I tried the other day to make some direct .Widget access code that would enable turning that stuff on and off, but I got bogged down in needing to make changes to the Element, then the "Row Frame" it was contained inside of, then the ? that the row frame is inside of. Unless each of them expand, then eventually the expansion will stop when it hits one of the containers.

THIS time it worked!!!!

I know there's still a finalize problem, so what I did instead was a read(timeout=0) right after creating the window.

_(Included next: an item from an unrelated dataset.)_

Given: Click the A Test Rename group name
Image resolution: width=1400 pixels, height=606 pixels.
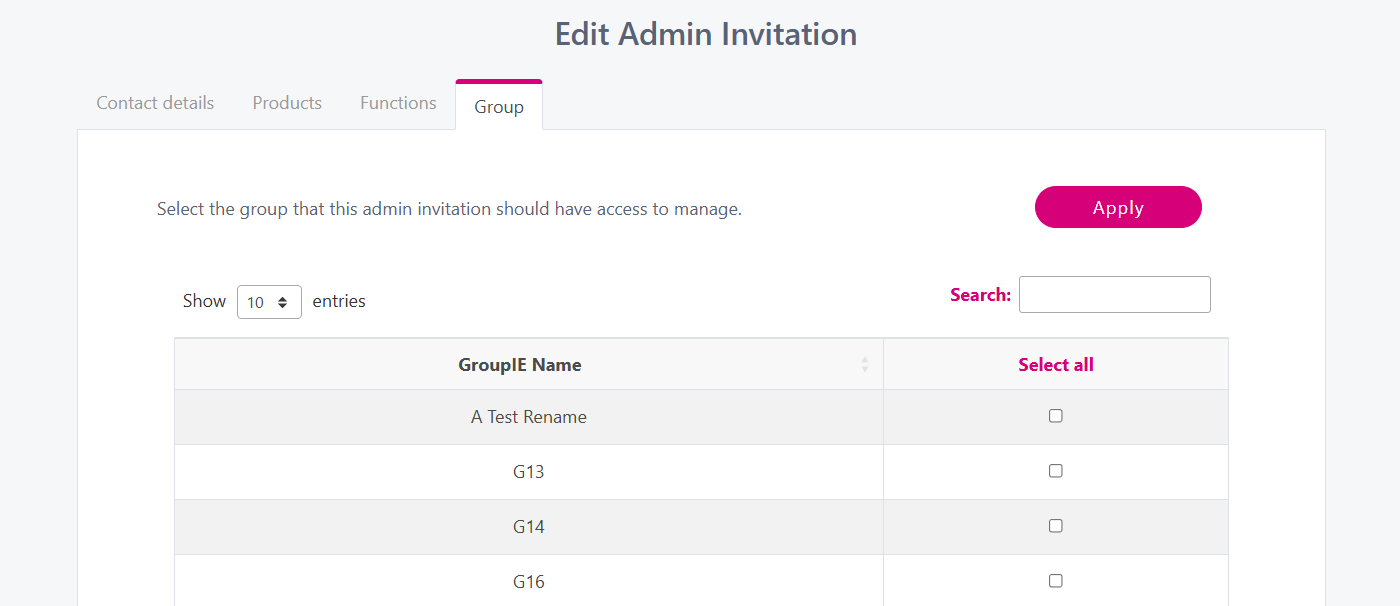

So this is the layout, with a shortened display field.

layout = [
    [sg.Text('PyDataMath-II', size=(50, 1), justification='right', background_color="#272533",
             text_color='white', font=('Franklin Gothic Book', 14, 'bold'))],
    [sg.Text('0.0000', size=(10, 1), justification='right', background_color='black', text_color='red',
             font=('Digital-7', 38), relief='sunken', key="_DISPLAY_")],
    [sg.Button('C', **bt), sg.Button('CE', **bt), sg.Button('%', **bt), sg.Button("/", **bt)],
    [sg.Button('7', **bw), sg.Button('8', **bw), sg.Button('9', **bw), sg.Button("*", **bt)],
    [sg.Button('4', **bw), sg.Button('5', **bw), sg.Button('6', **bw), sg.Button("-", **bt)],
    [sg.Button('1', **bw), sg.Button('2', **bw), sg.Button('3', **bw), sg.Button("+", **bt)],
    [sg.Button('0', **bw), sg.Button('.', **bw), sg.Button('=', **bo, bind_return_key=True)],
]
window = sg.Window('PyDataMath-II', layout=layout, background_color="#272533",  return_keyboard_events=True)

And it makes this window
image

And here comes the MAGIC!!!! (F*ck I love PySimpleGUI)

Right after creating the window, add these lines:

window.Read(timeout=0)
window['_DISPLAY_'].Widget.pack(expand=True, fill='both')
window['_DISPLAY_'].ParentRowFrame.pack(expand=True, fill='both')

Now when I run it I see:
image

I don't know why I wasn't able to get it to work the other day. Sometimes shit has to cook for a few days.

I'm pretty sure the ParentRowFrame member variable code has been released. It's at least on GitHub.

Try it and let me know!

That will definitely come in handy. I'll let you know how it goes. Thanks for the tips!

I should probably test some of this stuff on other platforms just to see what it looks like. I've got an RPi, so I could see how it runs on Linux.